==== Available data

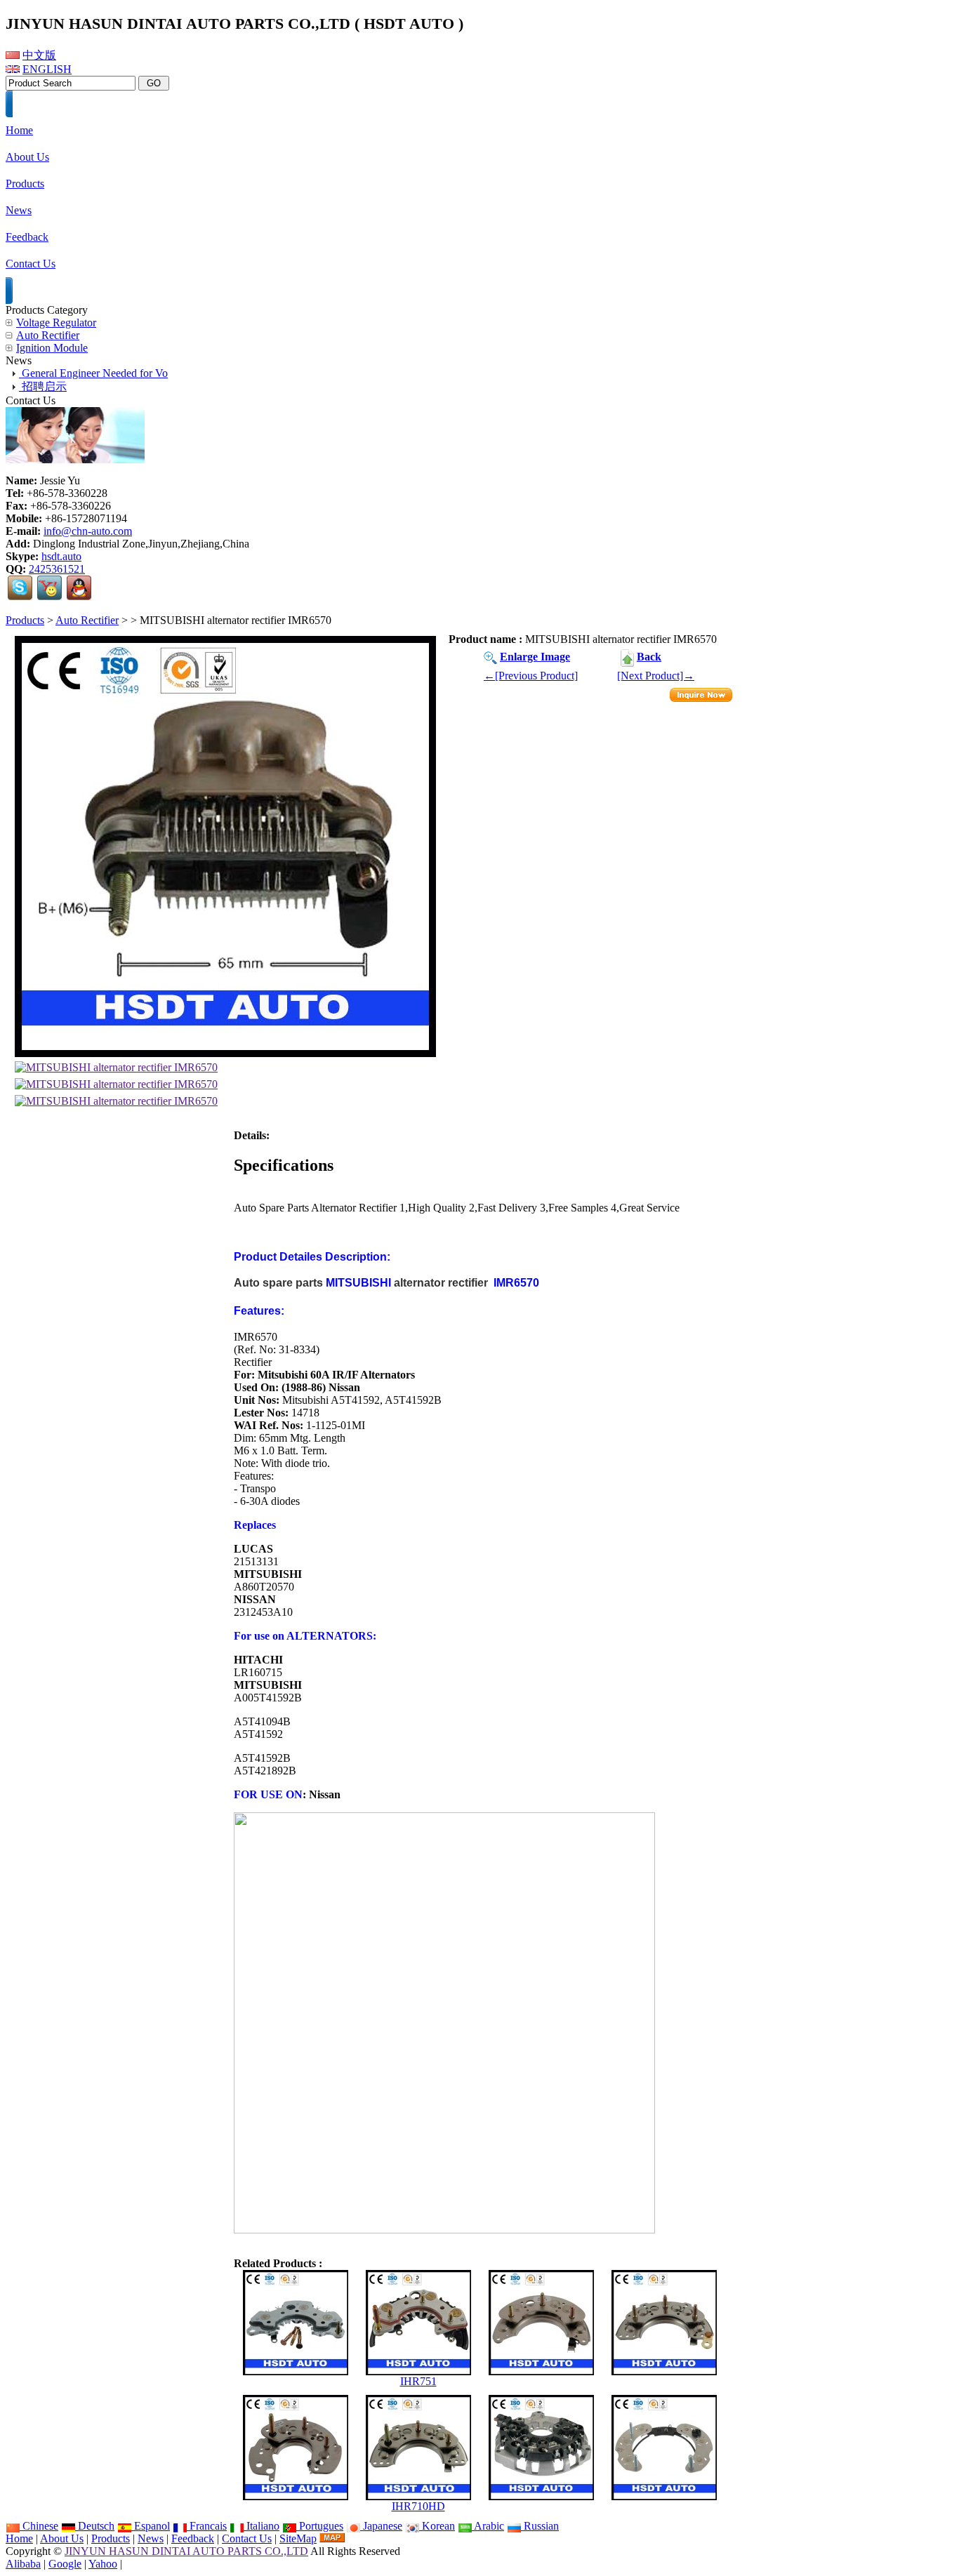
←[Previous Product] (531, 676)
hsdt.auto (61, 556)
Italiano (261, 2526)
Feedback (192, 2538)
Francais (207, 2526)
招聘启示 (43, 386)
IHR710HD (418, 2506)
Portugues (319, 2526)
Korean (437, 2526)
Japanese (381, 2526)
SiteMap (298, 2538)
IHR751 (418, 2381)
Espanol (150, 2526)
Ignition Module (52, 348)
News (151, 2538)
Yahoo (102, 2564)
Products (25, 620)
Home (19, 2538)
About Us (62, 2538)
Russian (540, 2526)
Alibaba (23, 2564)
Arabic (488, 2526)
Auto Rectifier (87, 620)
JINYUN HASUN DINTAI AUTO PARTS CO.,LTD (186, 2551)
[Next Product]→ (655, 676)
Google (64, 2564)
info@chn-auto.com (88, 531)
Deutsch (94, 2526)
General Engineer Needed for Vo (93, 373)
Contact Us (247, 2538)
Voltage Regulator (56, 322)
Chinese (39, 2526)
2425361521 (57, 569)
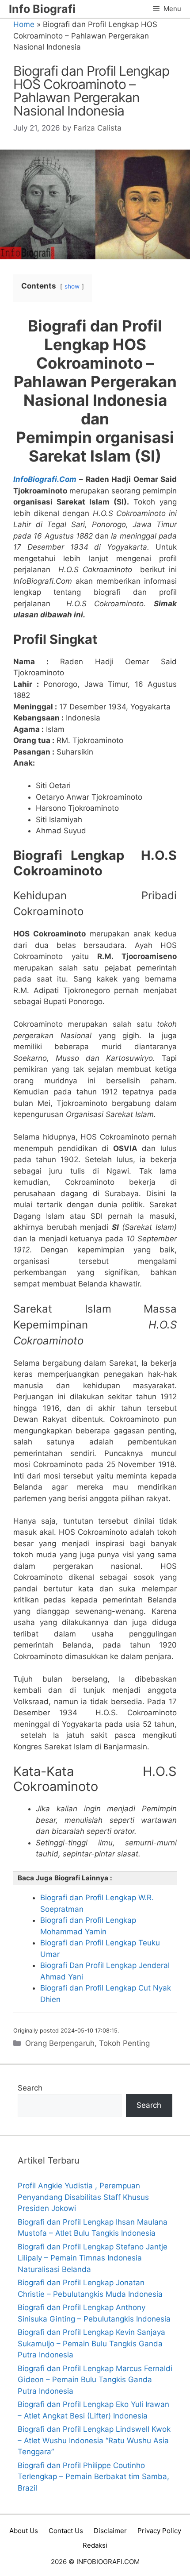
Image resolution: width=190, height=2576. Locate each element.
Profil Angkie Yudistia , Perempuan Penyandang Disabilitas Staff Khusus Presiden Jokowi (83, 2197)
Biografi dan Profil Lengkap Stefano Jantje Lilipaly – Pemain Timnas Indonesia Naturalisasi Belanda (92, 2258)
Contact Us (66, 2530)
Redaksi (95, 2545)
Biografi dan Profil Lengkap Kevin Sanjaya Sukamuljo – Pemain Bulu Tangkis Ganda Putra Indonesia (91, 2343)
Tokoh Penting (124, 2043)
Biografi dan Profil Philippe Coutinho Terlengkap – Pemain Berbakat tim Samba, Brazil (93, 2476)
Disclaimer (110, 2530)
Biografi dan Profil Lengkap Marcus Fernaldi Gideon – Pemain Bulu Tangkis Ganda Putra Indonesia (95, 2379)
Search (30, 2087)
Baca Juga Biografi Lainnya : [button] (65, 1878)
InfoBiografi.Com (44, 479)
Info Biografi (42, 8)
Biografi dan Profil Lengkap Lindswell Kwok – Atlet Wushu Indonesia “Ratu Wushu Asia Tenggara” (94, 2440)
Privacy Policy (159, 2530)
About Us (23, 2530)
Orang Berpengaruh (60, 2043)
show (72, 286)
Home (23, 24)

========
==== Available data

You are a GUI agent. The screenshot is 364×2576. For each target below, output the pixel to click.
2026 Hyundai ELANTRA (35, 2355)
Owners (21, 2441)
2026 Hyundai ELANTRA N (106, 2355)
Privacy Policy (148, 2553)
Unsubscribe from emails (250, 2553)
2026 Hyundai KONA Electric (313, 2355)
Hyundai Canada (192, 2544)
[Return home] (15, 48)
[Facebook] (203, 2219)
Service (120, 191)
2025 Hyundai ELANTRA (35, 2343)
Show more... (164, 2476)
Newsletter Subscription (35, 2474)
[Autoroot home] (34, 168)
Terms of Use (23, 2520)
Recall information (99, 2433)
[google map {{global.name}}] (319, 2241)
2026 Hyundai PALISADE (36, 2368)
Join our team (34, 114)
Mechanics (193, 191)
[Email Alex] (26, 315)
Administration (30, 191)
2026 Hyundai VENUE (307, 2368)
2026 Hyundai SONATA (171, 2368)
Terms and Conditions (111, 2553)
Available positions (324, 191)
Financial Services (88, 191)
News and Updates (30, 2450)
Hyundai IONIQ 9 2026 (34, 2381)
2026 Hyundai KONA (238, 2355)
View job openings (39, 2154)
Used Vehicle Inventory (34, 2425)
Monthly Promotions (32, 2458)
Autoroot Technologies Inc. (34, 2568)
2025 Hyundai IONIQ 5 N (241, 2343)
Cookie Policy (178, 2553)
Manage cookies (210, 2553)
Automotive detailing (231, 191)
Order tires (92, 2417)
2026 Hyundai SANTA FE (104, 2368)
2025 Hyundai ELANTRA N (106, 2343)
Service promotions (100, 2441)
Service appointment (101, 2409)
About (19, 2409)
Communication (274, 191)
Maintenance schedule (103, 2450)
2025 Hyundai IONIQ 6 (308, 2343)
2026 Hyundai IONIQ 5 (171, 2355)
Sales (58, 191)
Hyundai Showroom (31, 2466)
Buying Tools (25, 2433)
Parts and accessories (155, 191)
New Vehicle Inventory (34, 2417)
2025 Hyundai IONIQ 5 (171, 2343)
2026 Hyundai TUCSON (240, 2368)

========
==== Available data

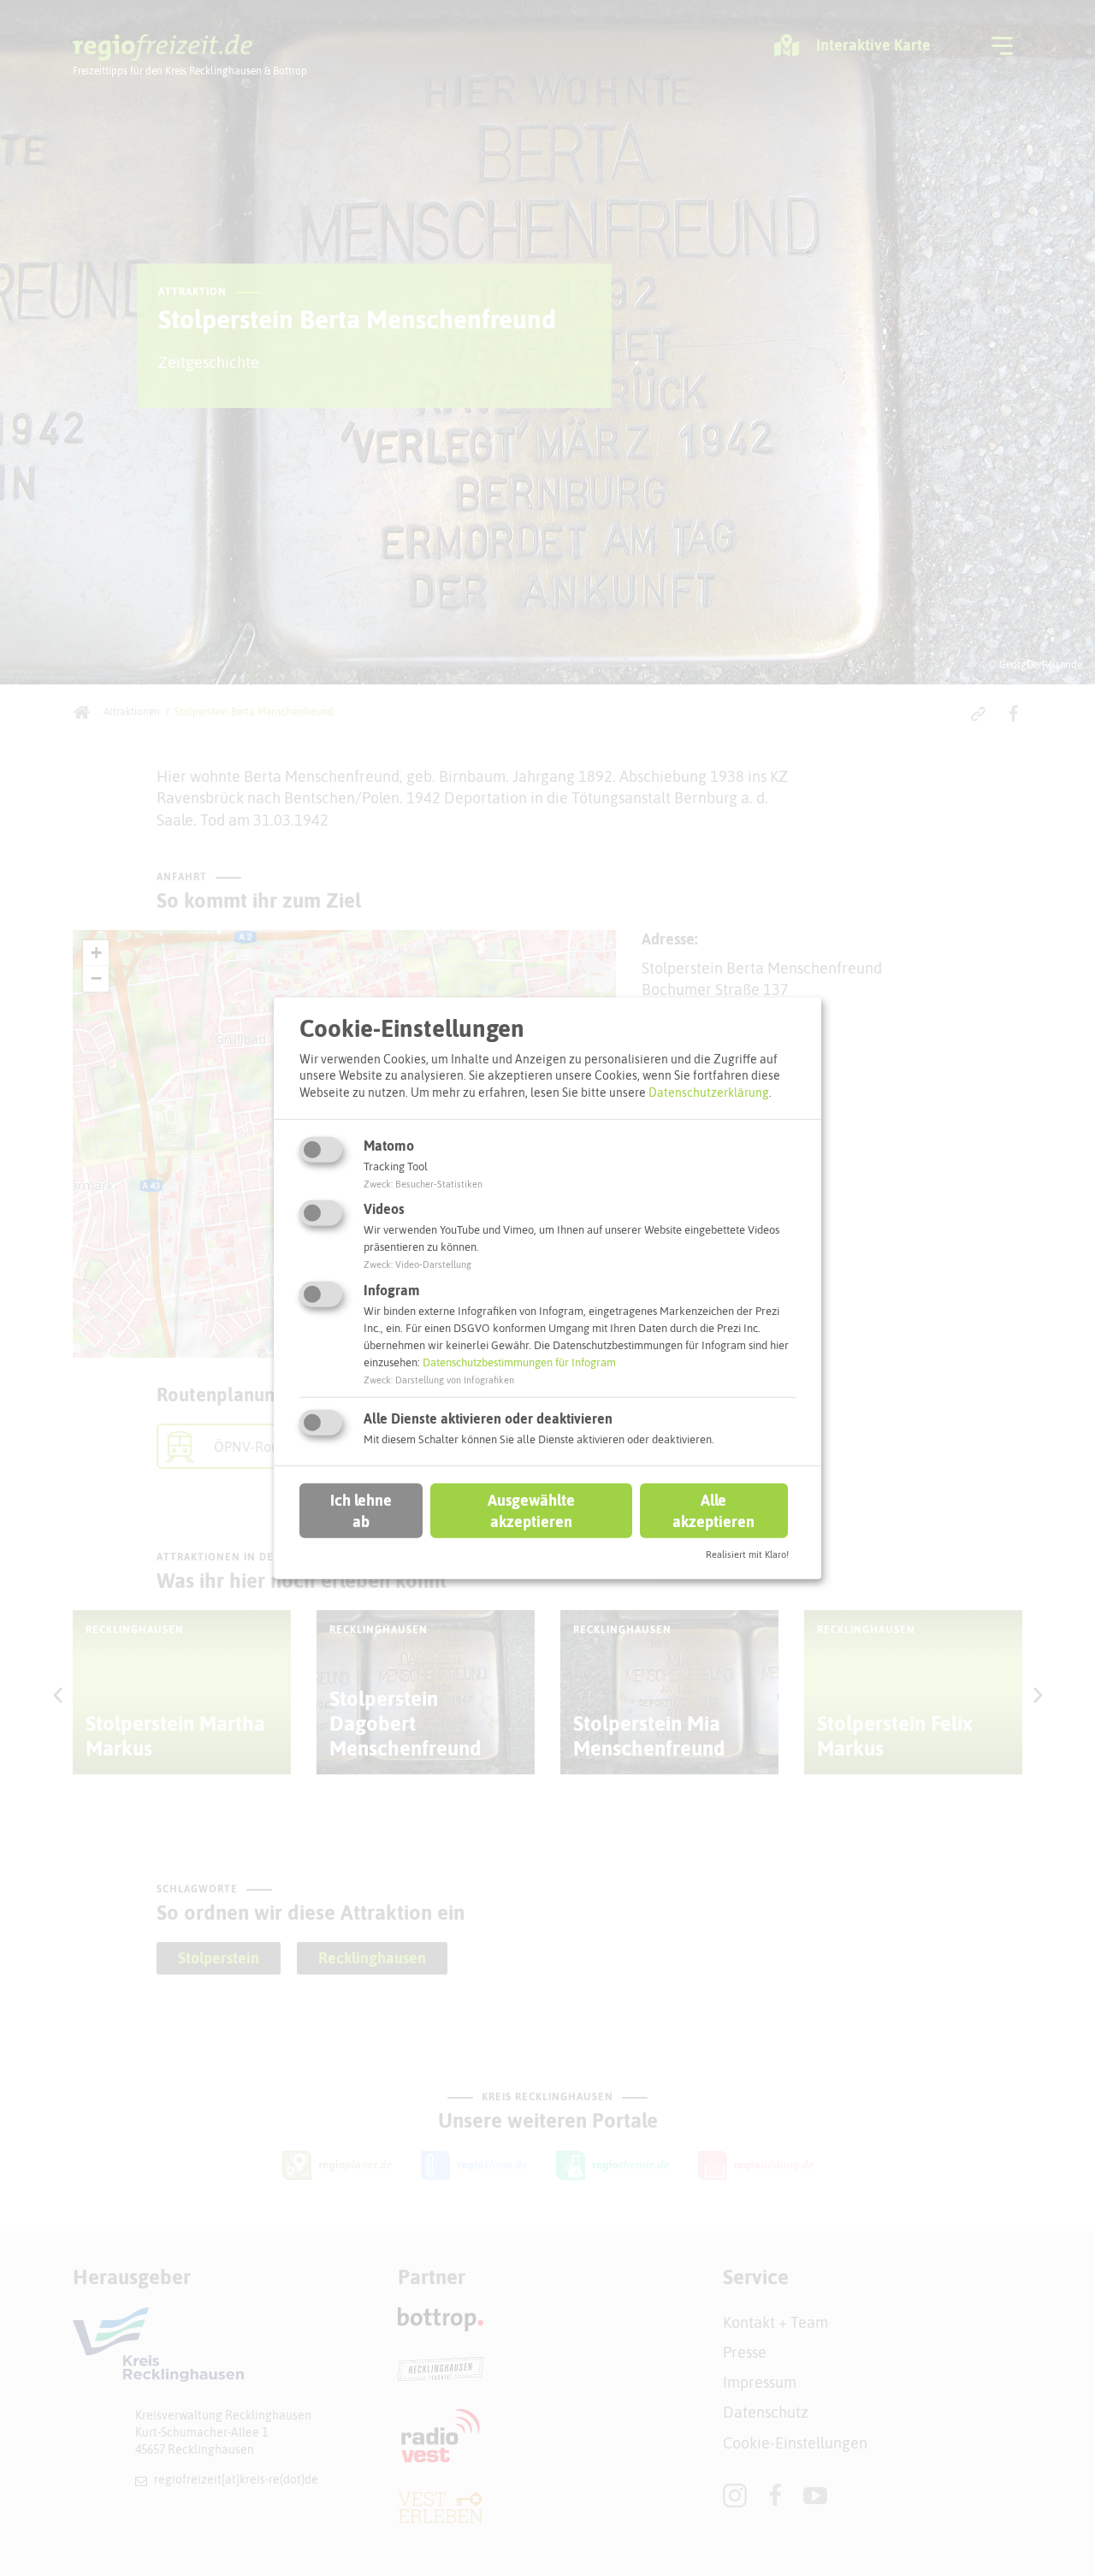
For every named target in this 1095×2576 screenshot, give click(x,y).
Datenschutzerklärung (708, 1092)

========

Exercise prompt:
Each line in the listing above from the one containing "SiteMap (298, 2538)" through the one containing "General Engineer Needed for Vo (93, 373)" should be repeated exactly, and no other line.

Answer to this problem:
SiteMap (298, 2538)
IHR751 (418, 2381)
Espanol (150, 2526)
Ignition Module (52, 348)
News (151, 2538)
Yahoo (102, 2564)
Products (25, 620)
Home (19, 2538)
About Us (62, 2538)
Russian (540, 2526)
Alibaba (23, 2564)
Arabic (488, 2526)
Auto Rectifier (87, 620)
JINYUN HASUN DINTAI AUTO PARTS CO.,LTD (186, 2551)
[Next Product]→ (655, 676)
Google (64, 2564)
info@chn-auto.com (88, 531)
Deutsch (94, 2526)
General Engineer Needed for Vo (93, 373)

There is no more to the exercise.